### [What this task involves]
When you give the entries again, keep every word as it stands and drop the pictures.

[Saved data entries]
◇ ◇ ◇ ◇ ◇ ◇ ◇

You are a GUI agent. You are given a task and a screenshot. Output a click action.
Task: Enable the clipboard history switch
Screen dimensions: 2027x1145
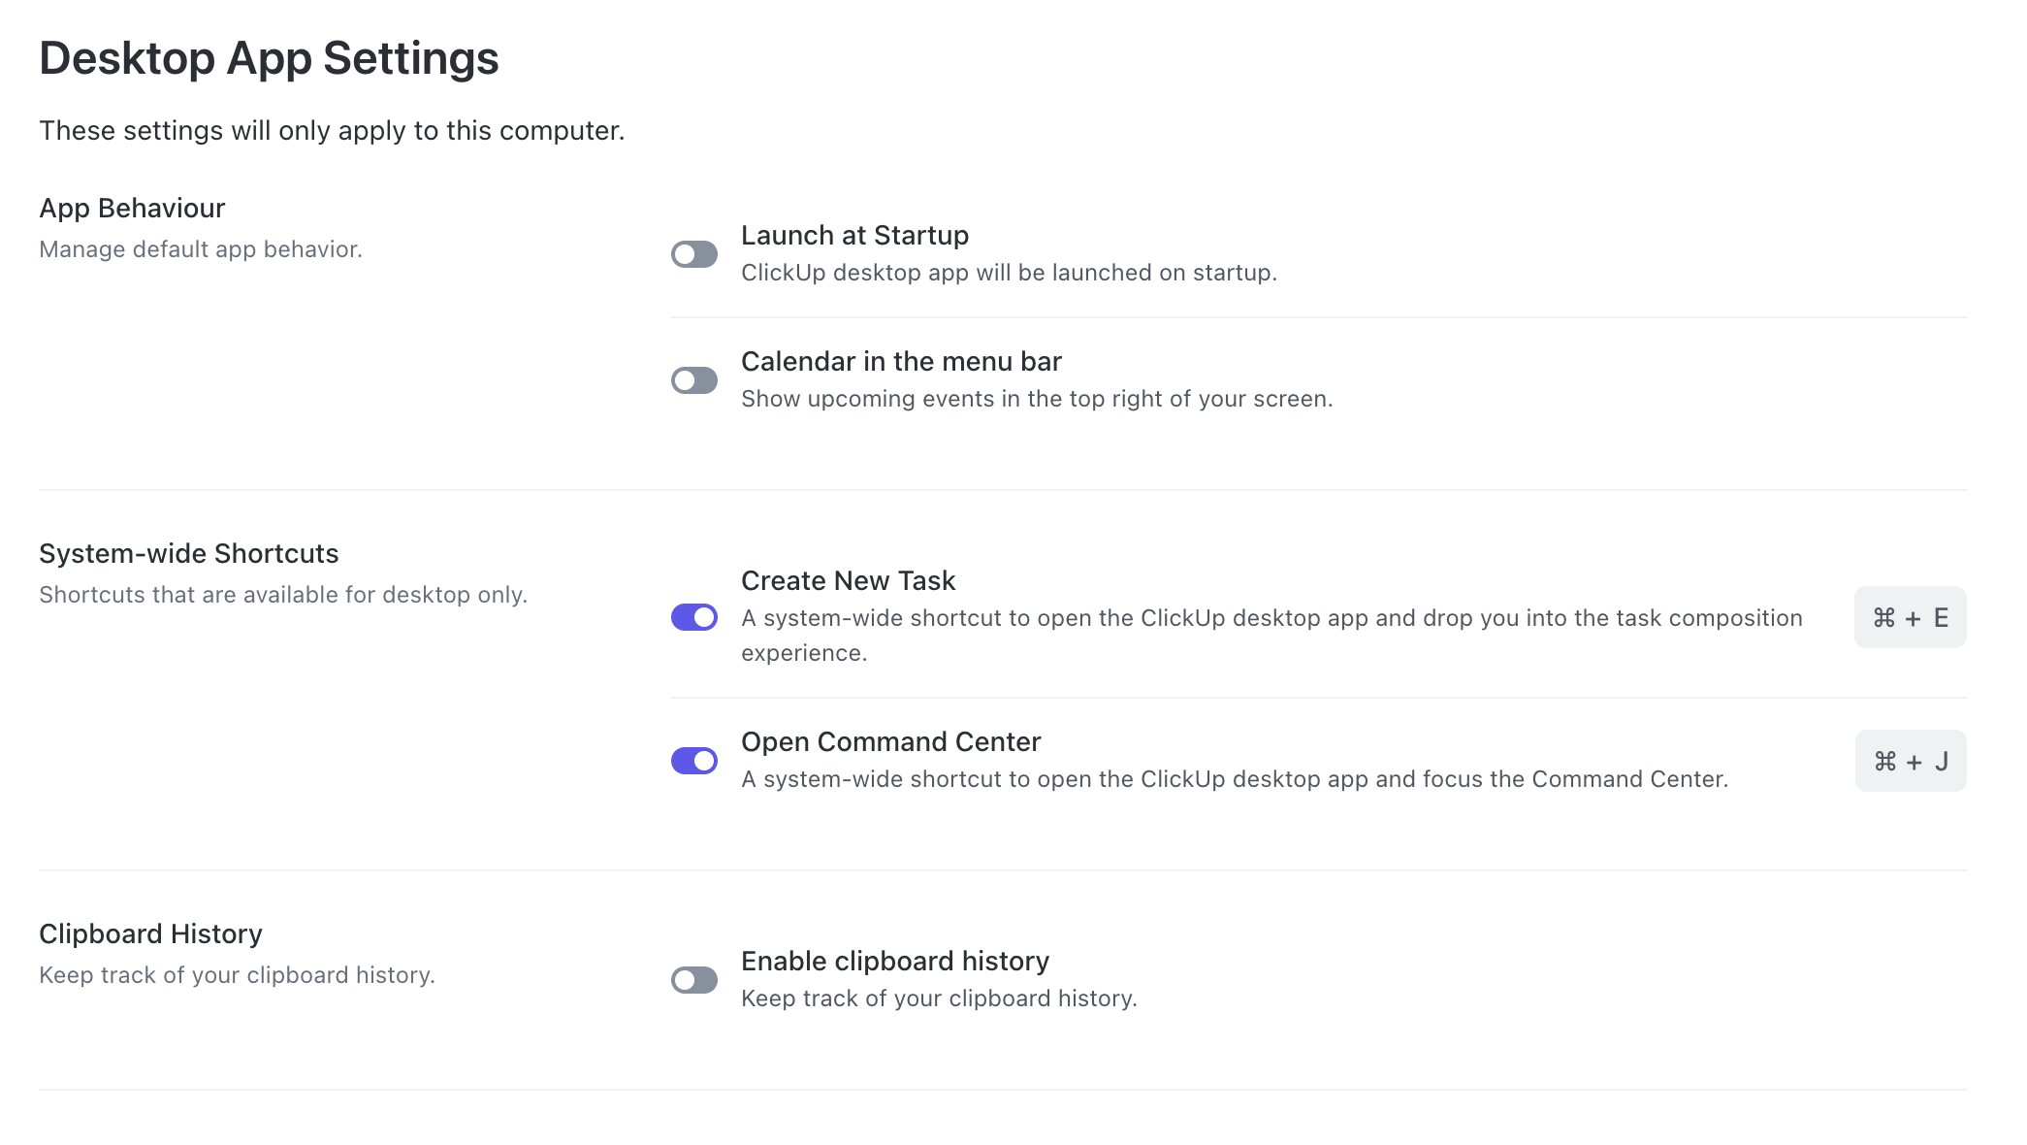click(694, 980)
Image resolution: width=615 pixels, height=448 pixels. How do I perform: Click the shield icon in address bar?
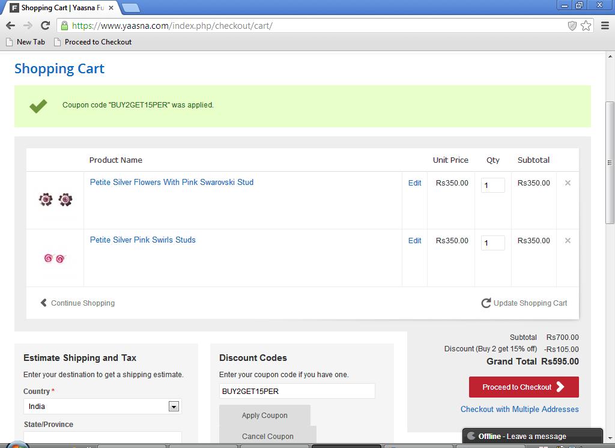[x=572, y=26]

◇ ◇ ◇ ◇ ◇ ◇ ◇

### [Task response]
You are a GUI agent. You are given a task and a screenshot. Output a click action.
Task: Enable the clipboard history switch
Screen dimensions: 2027x1145
click(694, 980)
Image resolution: width=615 pixels, height=448 pixels. How do I perform: Click the shield icon in address bar?
[x=572, y=26]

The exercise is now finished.